Structural Modifications of UMP, UDP, and UTP Leading to Subtype-Selective Agonists for P2Y2, P2Y4, and P2Y6 Receptors

A large series of derivatives and analogues of the uracil nucleotides UMP, UDP, and UTP with modifications in various positions of the uracil moiety and/or the phosphate groups were synthesized and evaluated at human P2Y(2), P2Y(4), and P2Y(6) receptors. 2-(Ar)alkylthio substitution of UMP and UDP was best tolerated by the P2Y(2) receptor, 2-Phenethylthio-UMP (13e) showed an EC50 value of 1.3 mu M at P2Y(2) and > 70-fold selectivity versus P2Y(4) and P2Y(6) receptors.
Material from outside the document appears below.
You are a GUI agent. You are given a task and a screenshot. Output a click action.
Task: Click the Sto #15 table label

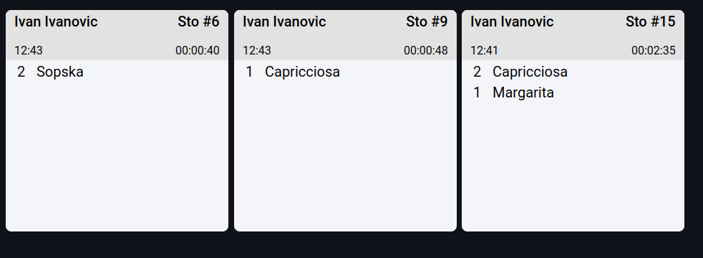651,22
Substitution of the 2-keto group in UMP by NH (13g, iso-CMP) resulted in the first potent and selective P2Y(4) agonist (EC50 4.98 mu M > 20-fold selective vs P2Y(2) and P2Y(6)). In contrast, :replacement of the 2-keto function in UDP by NH yielded a potent P2Y(2) agonist (12g, iso-CDP, EC50 = 0.604 mu M, > 100-fold selective). In an attempt to obtain metabolically stable UTP analogues, beta,gamma-dichloro- and beta,gamma-difluoro-methylene-UTP derivatives were synthesized. The triphosphate modifications were much better tolerated by P2Y(2), and in some cases also by P2Y(6), than by P2Y(4) receptors. 4-Thio-beta,gamma-difluoromethylene-UTP (14g) was a potent P2Y(2) agonist with an EC50 value of 0.134 mu M and > 50-fold selectivity. N3-Phenacyl-beta,gamma-dichloromethylene-UTP (14b) proved to be a potent P2Y(6) receptor agonist (EC50 0.142 mu M) with high selectivity versus P2Y(4) (50-fold) and moderate selectivity versus P2Y(2) receptors (6-fold).